CATEGORY
Fitness & Movement
The Anti-Aging Cardio Routine
The study revealed that individuals who ran 30 to 40 minutes at high intensity five days a week consistently showed signs of being biologically younger than those who exercised moderately or not at all. High intensity refers to activity that raises your heart rate, makes you sweat, and makes it difficult to hold a conversation.
Not a runner?
You can still get the same benefits by choosing another aerobic activity you enjoy. Options include:
Swimming
Bicycling
Using elliptical or stair-climbing machines
Joining high-energy classes like kickboxing or step aerobics
The key is consistency. Pick something you enjoy or ask a friend to join you to help you stay motivated. Treat your workouts like any other important appointment by reserving time on your daily calendar.
Cardiologist William Espar, MD, from the Franciscan Physician Network, reminds us that even moderate aerobic exercise three times a week supports heart and metabolic health. He notes that it also plays a role in preventing strokes, reducing blood pressure, managing diabetes, and maintaining bone density.
Balance and Stability Benefits
Regular movement supports more than heart health. Brad Keck, a physical therapist at Franciscan Health Indianapolis, highlights walking as one of the most important exercises for seniors to maintain balance and prevent falls.
“To work on your balance, you have to be upright and holding yourself up against gravity,” Keck explains. “Walking is one of the best exercises you can do for prevention.”
Walking speed is even known as a “sixth vital sign” because of how closely it relates to overall health. For people in their seventies, a normal pace is about 1.0 meters per second.

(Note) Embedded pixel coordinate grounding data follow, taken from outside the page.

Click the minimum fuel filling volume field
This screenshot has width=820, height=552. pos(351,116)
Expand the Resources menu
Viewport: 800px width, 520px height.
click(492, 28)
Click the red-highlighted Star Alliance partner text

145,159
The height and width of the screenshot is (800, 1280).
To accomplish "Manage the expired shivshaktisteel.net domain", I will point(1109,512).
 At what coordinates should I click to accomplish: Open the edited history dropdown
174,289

Dr. Espar adds that any regular exercise is beneficial and that it is never too late to start. Movement at any age helps the body function better. “The body likes to move. Whatever age you are, you can accomplish movement that will make you feel better,” he says.
Getting Started Safely
Before beginning a new workout routine, take a few steps to set yourself up for success:
Talk to your doctor if you have any health conditions or concerns.
Get the gear you need, such as good shoes, comfortable clothing, sun protection, and water.
Build in time for a warm-up and cool-down of about 10 minutes each.
More Benefits of Aerobic Exercise
Along with slowing the aging process, frequent aerobic exercise can:
Support weight loss
Strengthen your immune system
Lower cholesterol
Reduce the risk of heart disease
Improve your mood
Exercise plays a central role in building a healthy lifestyle that keeps you active and feeling your best well into your senior years.
If exercising feels boring, Dr. Espar suggests bringing a friend. “It gets your mind off the actual exercising, and after a while you do not notice that time goes by,” he says.